» EXCERPT

'''

[v2] migration: Unlock mutex in error case

[PATCH v2] migration: Unlock mutex in error case

Posted by Juan Quintela 1 year ago

We were not unlocking bitmap mutex on the error case.  To fix it
forever change to enclose the code with WITH_QEMU_LOCK_GUARD().
Coverity CID 1523750.

Fixes: a2326705e5 ("migration: Stop migration immediately in RDMA error paths")
Signed-off-by: Juan Quintela <quintela@redhat.com>
---
 migration/ram.c | 106 ++++++++++++++++++++++++------------------------
 1 file changed, 53 insertions(+), 53 deletions(-)

diff --git a/migration/ram.c b/migration/ram.c
index a0f3b86663..8c7886ab79 100644
--- a/migration/ram.c
+++ b/migration/ram.c
@@ -3030,71 +3030,71 @@ static int ram_save_iterate(QEMUFile *f, void *opaque)
      * MAX_WAIT (if curious, further see commit 4508bd9ed8053ce) below, which
      * guarantees that we'll at least released it in a regular basis.

'''

» STORED ROWS
'''

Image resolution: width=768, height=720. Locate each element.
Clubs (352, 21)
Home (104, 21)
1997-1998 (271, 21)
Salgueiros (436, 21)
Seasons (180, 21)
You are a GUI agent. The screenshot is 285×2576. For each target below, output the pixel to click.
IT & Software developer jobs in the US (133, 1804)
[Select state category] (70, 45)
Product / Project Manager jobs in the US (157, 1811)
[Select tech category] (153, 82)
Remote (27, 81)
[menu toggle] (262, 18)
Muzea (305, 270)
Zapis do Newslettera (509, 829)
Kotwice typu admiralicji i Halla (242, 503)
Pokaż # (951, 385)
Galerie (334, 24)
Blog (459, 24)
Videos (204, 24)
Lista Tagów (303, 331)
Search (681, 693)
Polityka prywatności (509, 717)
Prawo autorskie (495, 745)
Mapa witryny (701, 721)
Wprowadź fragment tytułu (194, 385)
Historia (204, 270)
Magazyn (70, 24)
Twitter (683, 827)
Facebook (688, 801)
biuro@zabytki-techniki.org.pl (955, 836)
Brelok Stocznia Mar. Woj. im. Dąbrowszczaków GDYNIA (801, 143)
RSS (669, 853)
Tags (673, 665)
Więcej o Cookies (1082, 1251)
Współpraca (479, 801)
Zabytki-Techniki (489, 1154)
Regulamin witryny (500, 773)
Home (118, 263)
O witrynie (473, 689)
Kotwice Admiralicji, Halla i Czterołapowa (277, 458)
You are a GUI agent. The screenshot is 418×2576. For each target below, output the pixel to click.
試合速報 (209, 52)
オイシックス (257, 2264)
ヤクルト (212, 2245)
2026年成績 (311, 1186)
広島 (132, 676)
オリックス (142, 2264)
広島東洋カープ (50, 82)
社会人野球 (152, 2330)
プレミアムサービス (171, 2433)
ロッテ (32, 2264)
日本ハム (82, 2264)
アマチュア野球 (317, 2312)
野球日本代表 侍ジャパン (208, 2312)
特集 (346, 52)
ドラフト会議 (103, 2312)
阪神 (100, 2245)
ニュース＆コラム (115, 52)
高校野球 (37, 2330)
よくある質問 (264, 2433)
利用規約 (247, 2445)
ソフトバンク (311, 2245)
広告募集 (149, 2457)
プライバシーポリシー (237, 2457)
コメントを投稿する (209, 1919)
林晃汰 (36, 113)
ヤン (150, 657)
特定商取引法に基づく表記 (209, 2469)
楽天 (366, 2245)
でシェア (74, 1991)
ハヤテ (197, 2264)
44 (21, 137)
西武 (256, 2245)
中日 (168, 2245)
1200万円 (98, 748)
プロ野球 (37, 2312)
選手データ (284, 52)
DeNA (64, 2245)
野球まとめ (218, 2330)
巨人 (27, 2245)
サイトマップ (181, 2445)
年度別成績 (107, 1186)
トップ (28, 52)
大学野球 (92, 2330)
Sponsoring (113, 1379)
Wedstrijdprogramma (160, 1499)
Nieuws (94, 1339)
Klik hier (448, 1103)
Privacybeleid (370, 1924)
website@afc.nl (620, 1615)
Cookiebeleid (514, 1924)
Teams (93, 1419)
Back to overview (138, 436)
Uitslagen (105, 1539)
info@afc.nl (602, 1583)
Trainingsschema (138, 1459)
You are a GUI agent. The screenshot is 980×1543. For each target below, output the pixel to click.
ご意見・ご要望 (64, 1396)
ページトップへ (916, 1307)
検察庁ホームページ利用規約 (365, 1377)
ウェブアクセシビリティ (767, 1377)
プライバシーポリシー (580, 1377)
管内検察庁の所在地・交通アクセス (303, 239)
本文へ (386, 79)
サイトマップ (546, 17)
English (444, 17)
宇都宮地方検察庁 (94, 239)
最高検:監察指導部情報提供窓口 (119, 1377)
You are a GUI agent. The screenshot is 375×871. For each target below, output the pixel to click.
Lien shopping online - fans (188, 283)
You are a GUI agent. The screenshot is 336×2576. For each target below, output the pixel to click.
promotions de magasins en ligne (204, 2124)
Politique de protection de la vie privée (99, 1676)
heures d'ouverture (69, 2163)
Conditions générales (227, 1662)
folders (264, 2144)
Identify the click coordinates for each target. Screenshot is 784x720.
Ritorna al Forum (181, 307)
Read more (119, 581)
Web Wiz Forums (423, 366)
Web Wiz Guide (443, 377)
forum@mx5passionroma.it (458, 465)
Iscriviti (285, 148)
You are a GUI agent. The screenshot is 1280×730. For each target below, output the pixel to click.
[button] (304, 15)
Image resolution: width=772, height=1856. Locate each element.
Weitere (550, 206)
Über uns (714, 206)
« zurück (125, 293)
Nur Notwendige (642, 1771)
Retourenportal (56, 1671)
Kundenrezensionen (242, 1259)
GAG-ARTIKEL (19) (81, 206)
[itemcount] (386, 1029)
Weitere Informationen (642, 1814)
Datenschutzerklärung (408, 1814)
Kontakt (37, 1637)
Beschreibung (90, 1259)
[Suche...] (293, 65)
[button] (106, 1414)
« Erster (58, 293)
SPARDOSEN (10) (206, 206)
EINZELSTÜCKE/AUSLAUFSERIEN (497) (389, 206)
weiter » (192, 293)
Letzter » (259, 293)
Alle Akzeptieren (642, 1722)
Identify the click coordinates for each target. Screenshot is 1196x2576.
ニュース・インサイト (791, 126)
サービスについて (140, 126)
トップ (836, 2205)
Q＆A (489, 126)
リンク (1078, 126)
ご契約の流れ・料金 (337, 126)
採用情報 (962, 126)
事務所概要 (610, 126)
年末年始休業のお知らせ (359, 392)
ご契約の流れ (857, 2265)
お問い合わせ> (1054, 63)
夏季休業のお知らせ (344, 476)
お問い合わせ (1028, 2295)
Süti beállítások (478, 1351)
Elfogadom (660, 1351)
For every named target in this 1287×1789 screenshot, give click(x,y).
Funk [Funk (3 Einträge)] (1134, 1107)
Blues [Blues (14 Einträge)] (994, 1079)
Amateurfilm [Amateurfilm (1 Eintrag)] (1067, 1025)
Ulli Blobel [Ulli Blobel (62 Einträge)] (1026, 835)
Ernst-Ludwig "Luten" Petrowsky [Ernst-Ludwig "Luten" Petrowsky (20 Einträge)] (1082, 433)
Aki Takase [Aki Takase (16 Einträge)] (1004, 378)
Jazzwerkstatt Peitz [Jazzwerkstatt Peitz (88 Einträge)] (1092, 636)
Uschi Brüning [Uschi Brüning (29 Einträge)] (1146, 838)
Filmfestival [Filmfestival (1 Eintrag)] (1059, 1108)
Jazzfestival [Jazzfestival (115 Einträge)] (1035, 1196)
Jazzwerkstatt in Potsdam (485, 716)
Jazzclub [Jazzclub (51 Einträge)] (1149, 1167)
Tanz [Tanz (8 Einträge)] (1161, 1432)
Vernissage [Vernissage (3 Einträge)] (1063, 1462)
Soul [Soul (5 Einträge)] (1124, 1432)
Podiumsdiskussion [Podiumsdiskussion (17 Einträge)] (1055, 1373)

'''

» TASKS AND EXERCISES
- a) Answer these about the migration patch, one line each:
(i) Which macro does the fix use to enclose the code?
(ii) What Coverity CID is cited?
(iii) How many insertions and deletions does the change make?
- b) Pull the passage of the migration patch starting at "[PATCH v2] migration: Unlock" and ending at "insertions(+), 53 deletions(-)", copied word for word.

» RESPONSES TO THE EXERCISE
- a)
(i) WITH_QEMU_LOCK_GUARD()
(ii) 1523750
(iii) 53 insertions and 53 deletions

- b)
[PATCH v2] migration: Unlock mutex in error case

Posted by Juan Quintela 1 year ago

We were not unlocking bitmap mutex on the error case.  To fix it
forever change to enclose the code with WITH_QEMU_LOCK_GUARD().
Coverity CID 1523750.

Fixes: a2326705e5 ("migration: Stop migration immediately in RDMA error paths")
Signed-off-by: Juan Quintela <quintela@redhat.com>
---
 migration/ram.c | 106 ++++++++++++++++++++++++------------------------
 1 file changed, 53 insertions(+), 53 deletions(-)